• [Exercise instructions] Drop the pictures and repeat exactly from the "Instruction: Click the mail envelope icon" line down to the last line of the entries below.

⁂

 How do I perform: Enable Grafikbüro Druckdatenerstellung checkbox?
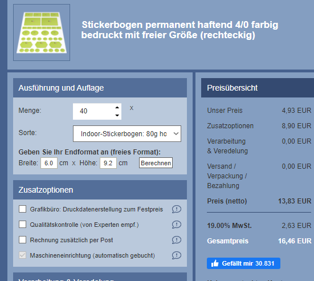coord(22,209)
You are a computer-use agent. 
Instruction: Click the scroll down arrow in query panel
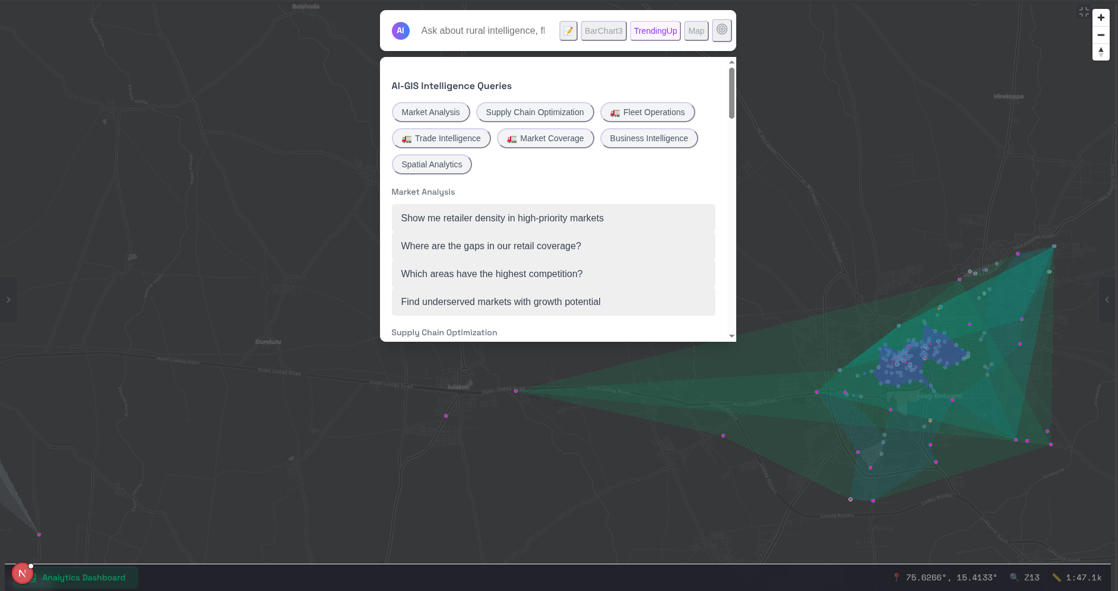pyautogui.click(x=731, y=336)

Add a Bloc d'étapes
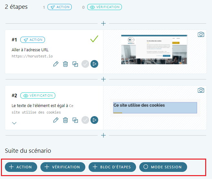tap(112, 167)
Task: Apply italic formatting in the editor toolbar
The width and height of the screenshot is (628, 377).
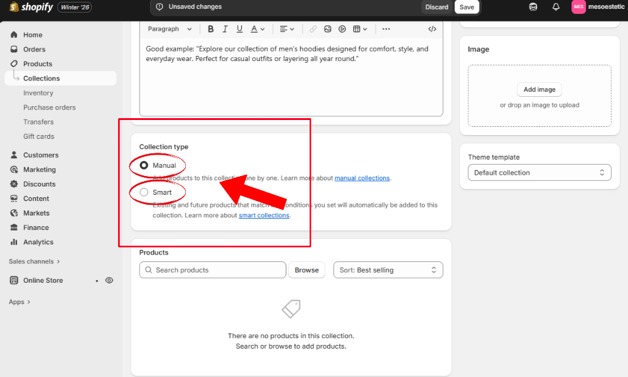Action: (x=225, y=29)
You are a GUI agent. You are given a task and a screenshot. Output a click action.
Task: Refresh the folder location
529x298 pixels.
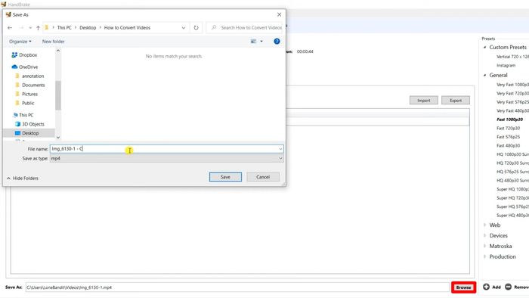point(196,28)
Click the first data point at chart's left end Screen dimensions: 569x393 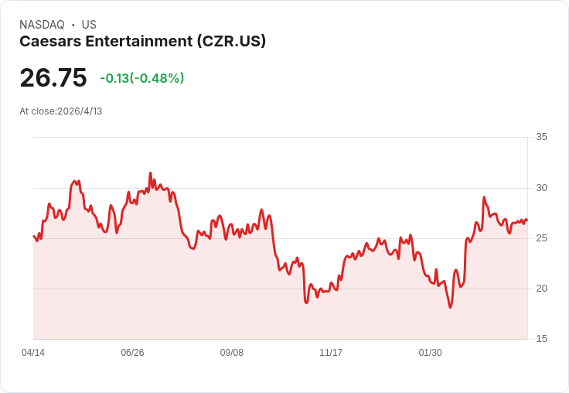point(34,236)
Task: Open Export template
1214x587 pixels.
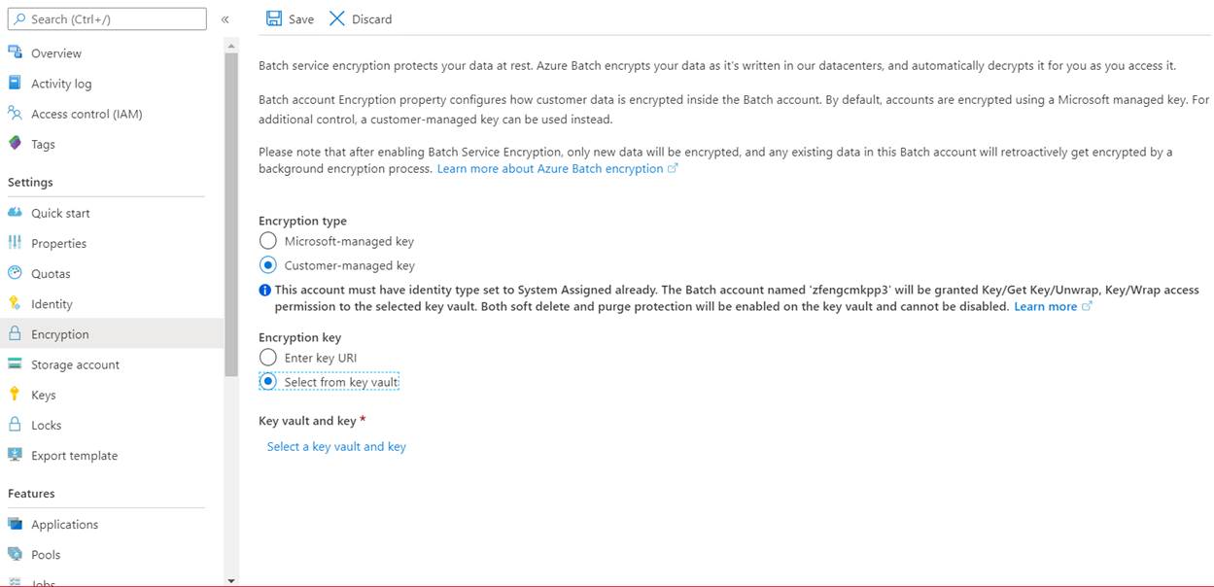Action: [x=14, y=455]
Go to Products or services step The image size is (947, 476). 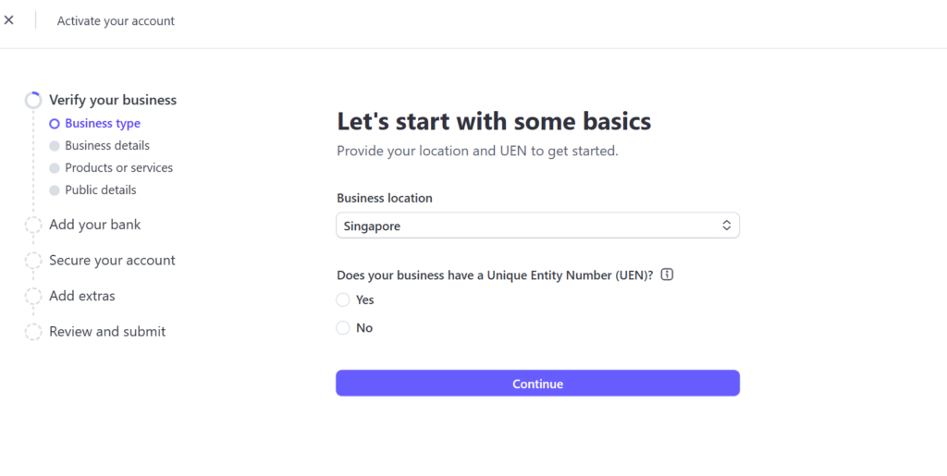[118, 168]
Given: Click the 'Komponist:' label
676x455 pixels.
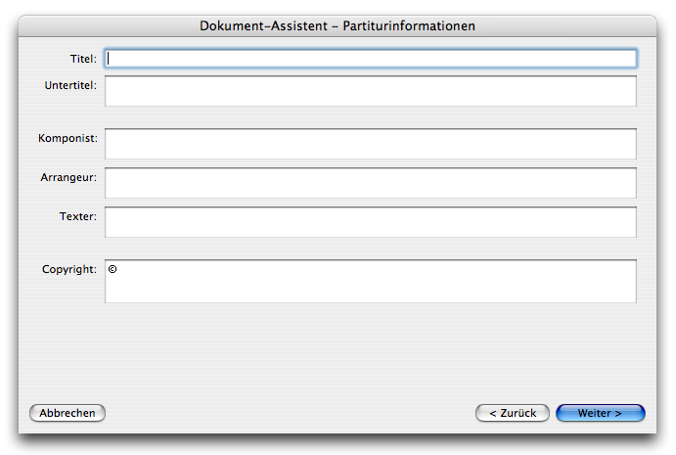Looking at the screenshot, I should pyautogui.click(x=68, y=139).
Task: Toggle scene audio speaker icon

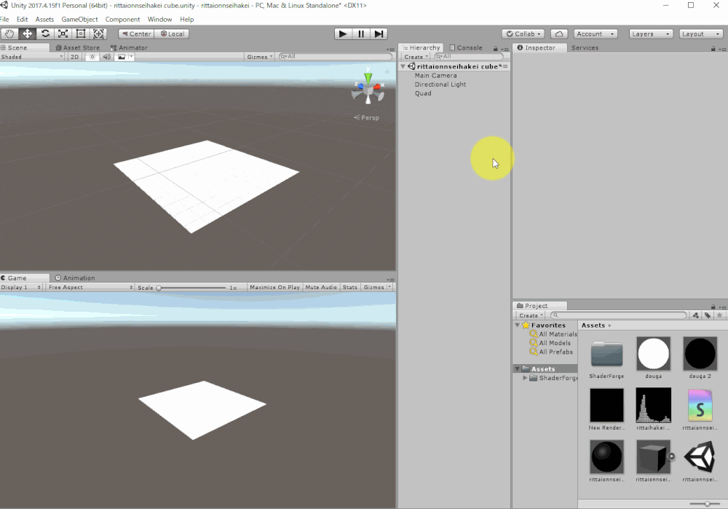Action: click(x=107, y=57)
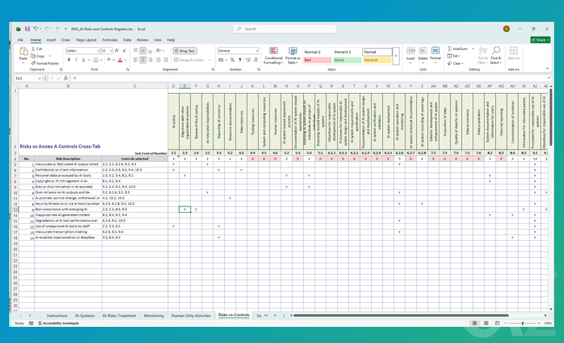This screenshot has width=564, height=343.
Task: Click the AutoSum sigma icon
Action: coord(450,49)
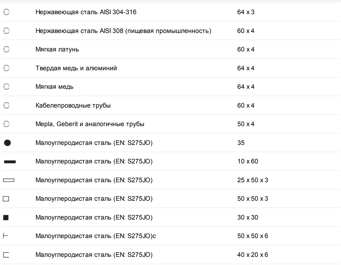Image resolution: width=341 pixels, height=265 pixels.
Task: Click the T-profile icon
Action: tap(5, 236)

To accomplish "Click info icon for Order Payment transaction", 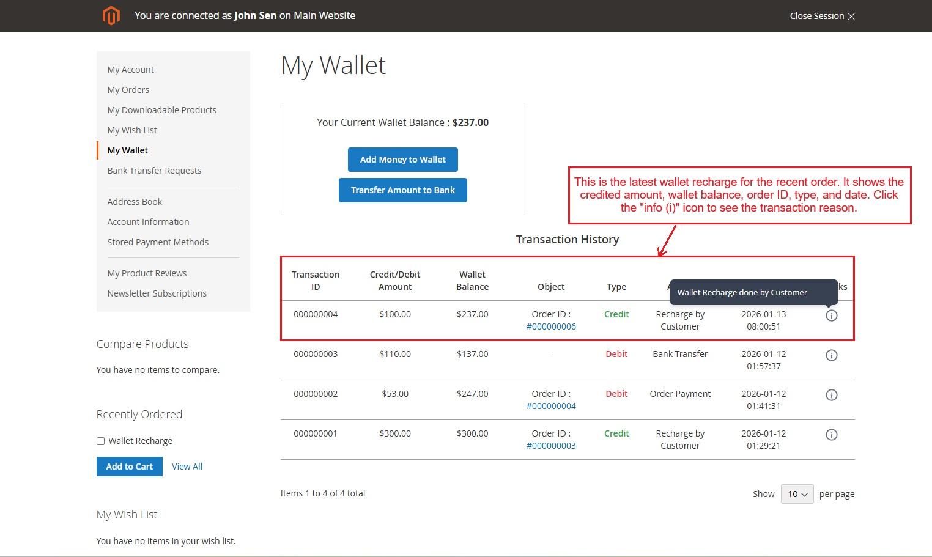I will tap(831, 395).
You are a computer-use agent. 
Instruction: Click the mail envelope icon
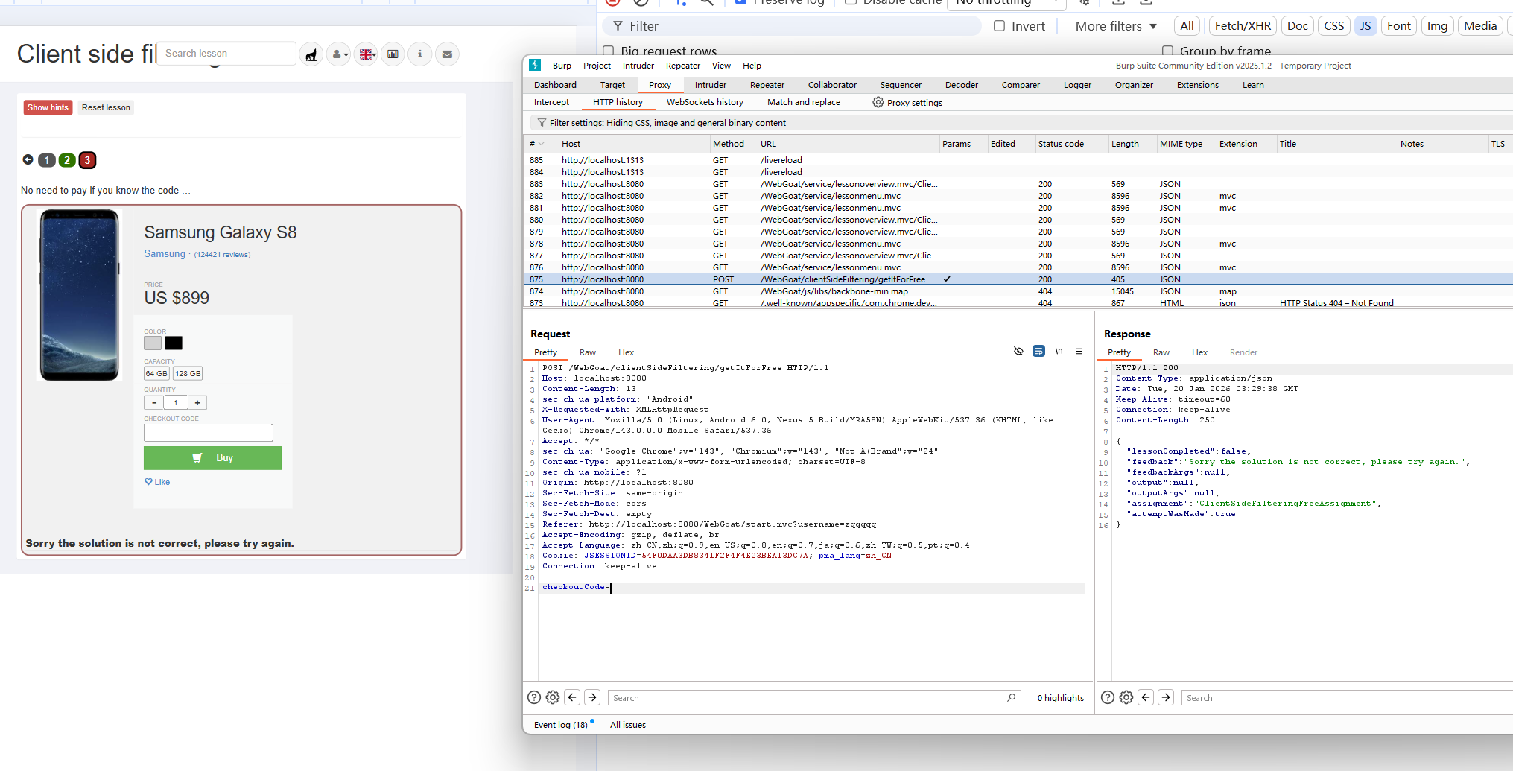coord(447,54)
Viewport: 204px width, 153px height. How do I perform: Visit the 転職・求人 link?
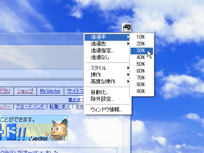click(60, 107)
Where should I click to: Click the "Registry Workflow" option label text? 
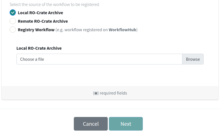pos(36,30)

⁂

• [Response to this exercise]
Instruction: Click the mail envelope icon
coord(447,54)
Viewport: 204px width, 153px height. How do I perform: Visit the 転職・求人 link?
click(60, 107)
Where should I click to: Click the "Registry Workflow" option label text? 
pos(36,30)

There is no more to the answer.